Powell said at the Economic Club in New York that U.S. central bankers were moving carefully on policy after aggressive rate hikes last year, but he added that the economy's strength and continued tight labor markets could warrant further rate hikes.

The rate-sensitive real estate sector dropped 2.4% and was the day's worst-performing S&P 500 sector.

The Dow Jones Industrial Average fell 250.91 points, or 0.75%, to 33,414.17, the S&P 500 lost 36.6 points, or 0.85%, to 4,278 and the Nasdaq Composite dropped 128.13 points, or 0.96%, to 13,186.18.

The Cboe Volatility index jumped to its highest close since March.

Data this week has pointed to strong consumer demand and a tight labor market. A U.S. Labor Department report on Thursday showed the number of Americans filing new claims for unemployment benefits fell to a nine-month low last week.

The labor market is showing strength even though the central bank has raised its benchmark overnight interest rate by 525 basis points since March 2022.

Also in earnings, Netflix Inc shares jumped 16.1% after the world's No. 1 streaming company by subscriber count said it was raising prices for some of its plans in the United States, Britain and France after adding 9 million users in the third quarter.

Shares of American Airlines rose 0.8% after the company posted upbeat quarterly results.
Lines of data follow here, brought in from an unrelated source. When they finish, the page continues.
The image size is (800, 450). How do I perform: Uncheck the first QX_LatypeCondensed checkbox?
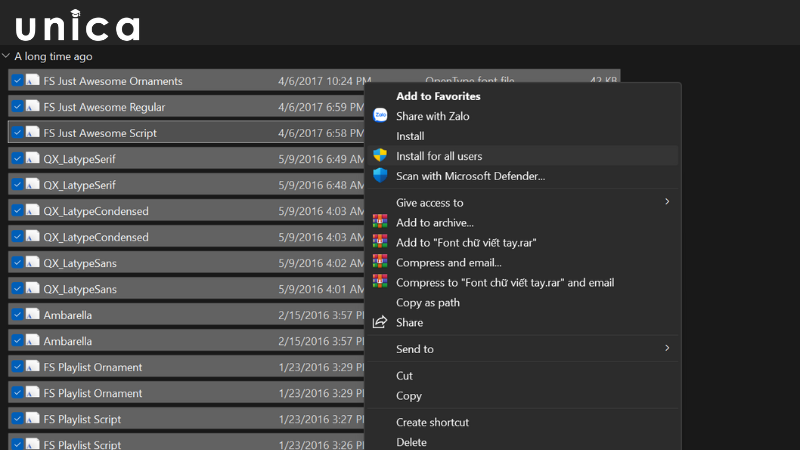click(x=17, y=211)
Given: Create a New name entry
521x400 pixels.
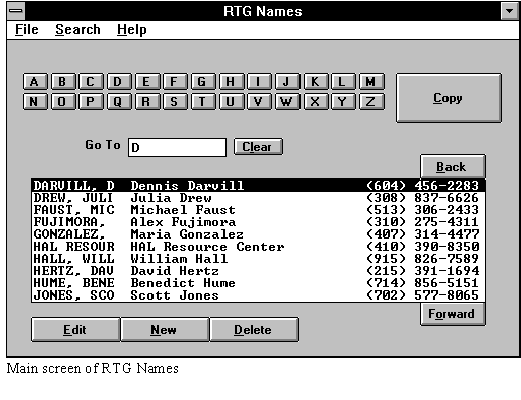Looking at the screenshot, I should pos(165,330).
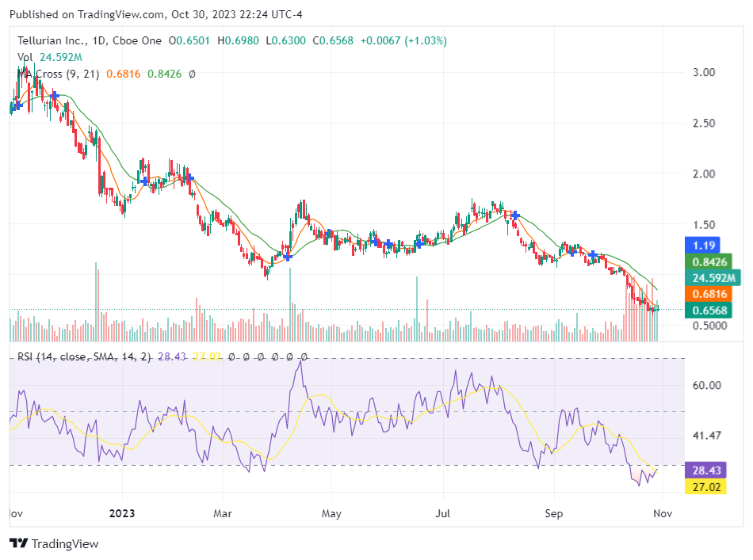Click the rightmost blue MA cross marker

592,253
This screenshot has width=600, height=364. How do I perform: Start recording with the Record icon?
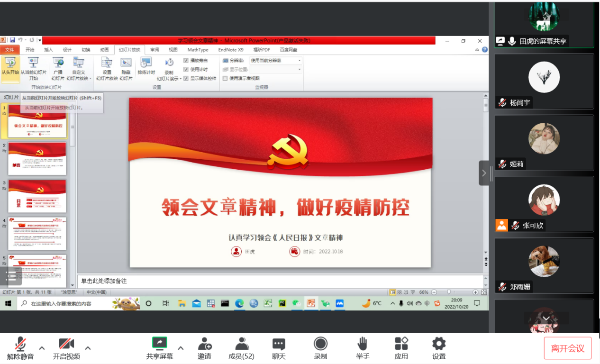click(x=321, y=343)
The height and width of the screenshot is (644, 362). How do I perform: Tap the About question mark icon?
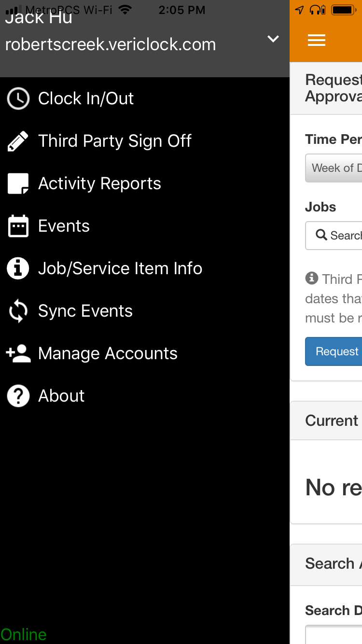[18, 396]
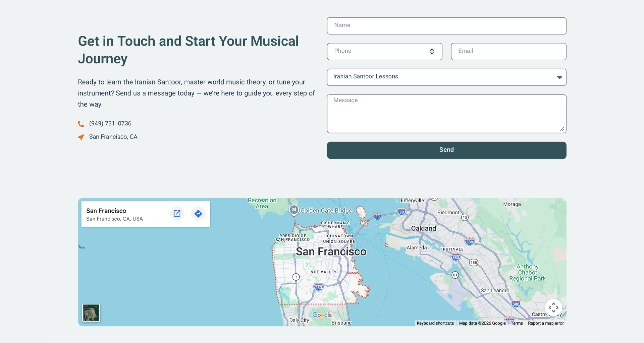Click the Phone field stepper arrows

pos(432,51)
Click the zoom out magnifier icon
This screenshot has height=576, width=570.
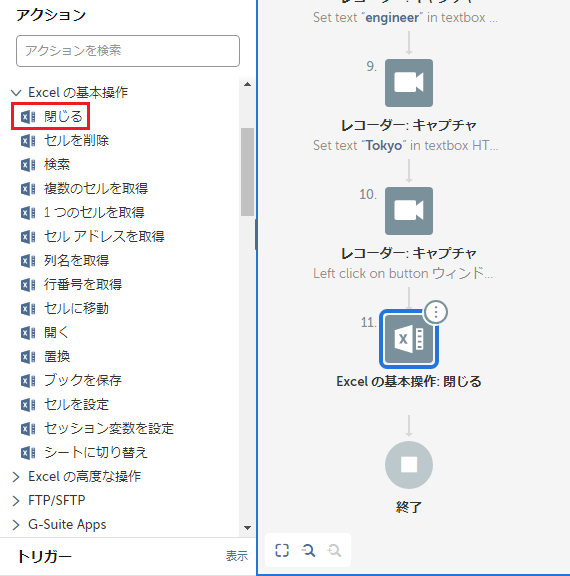pyautogui.click(x=334, y=550)
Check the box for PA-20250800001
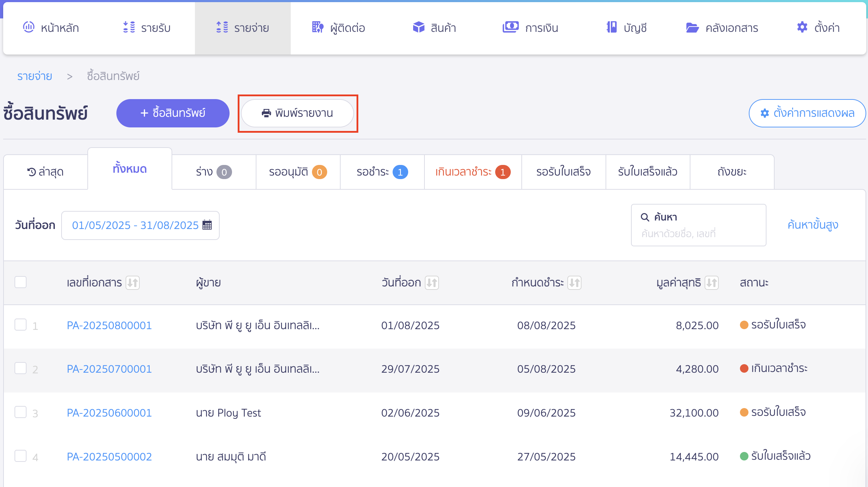The height and width of the screenshot is (487, 868). 21,325
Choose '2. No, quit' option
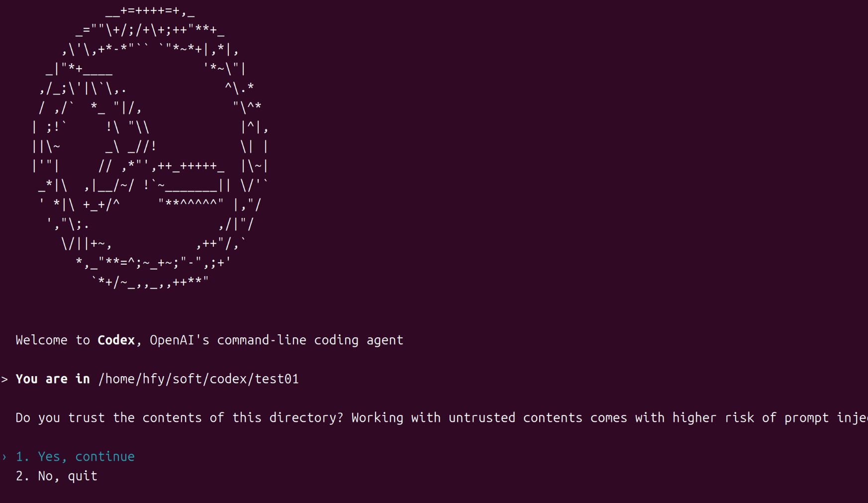The image size is (868, 503). pyautogui.click(x=56, y=476)
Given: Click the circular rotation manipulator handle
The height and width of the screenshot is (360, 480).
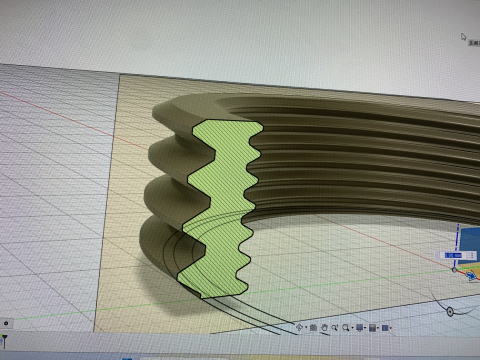Looking at the screenshot, I should 450,312.

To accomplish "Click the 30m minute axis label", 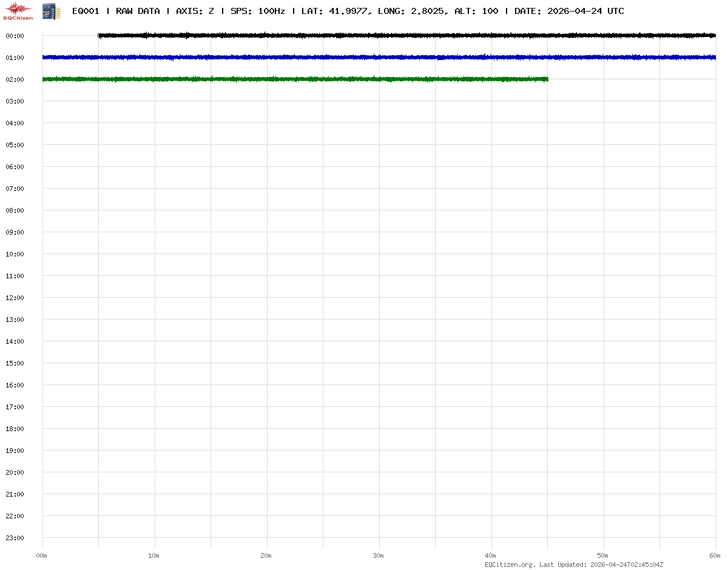I will (378, 555).
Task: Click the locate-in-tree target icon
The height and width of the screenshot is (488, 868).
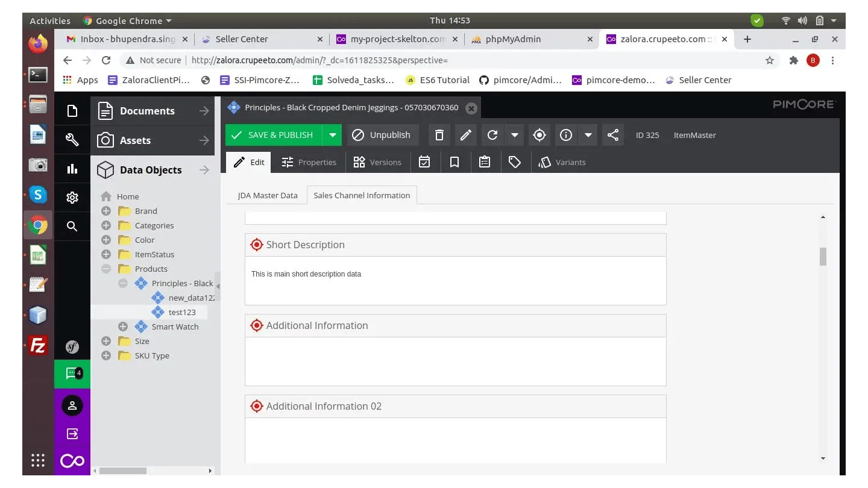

On Wednesday, airline stocks fell sharply after United Airlines forecast current-quarter profit below analyst expectations.

Volume on U.S. exchanges was 11.82 billion shares, compared with the 10.50 billion average for the full session over the last 20 trading days.

Declining issues outnumbered advancing ones on the NYSE by a 3.96-to-1 ratio; on Nasdaq, a 2.96-to-1 ratio favored decliners.

The S&P 500 posted 2 new 52-week highs and 37 new lows; the Nasdaq Composite recorded 15 new highs and 370 new lows.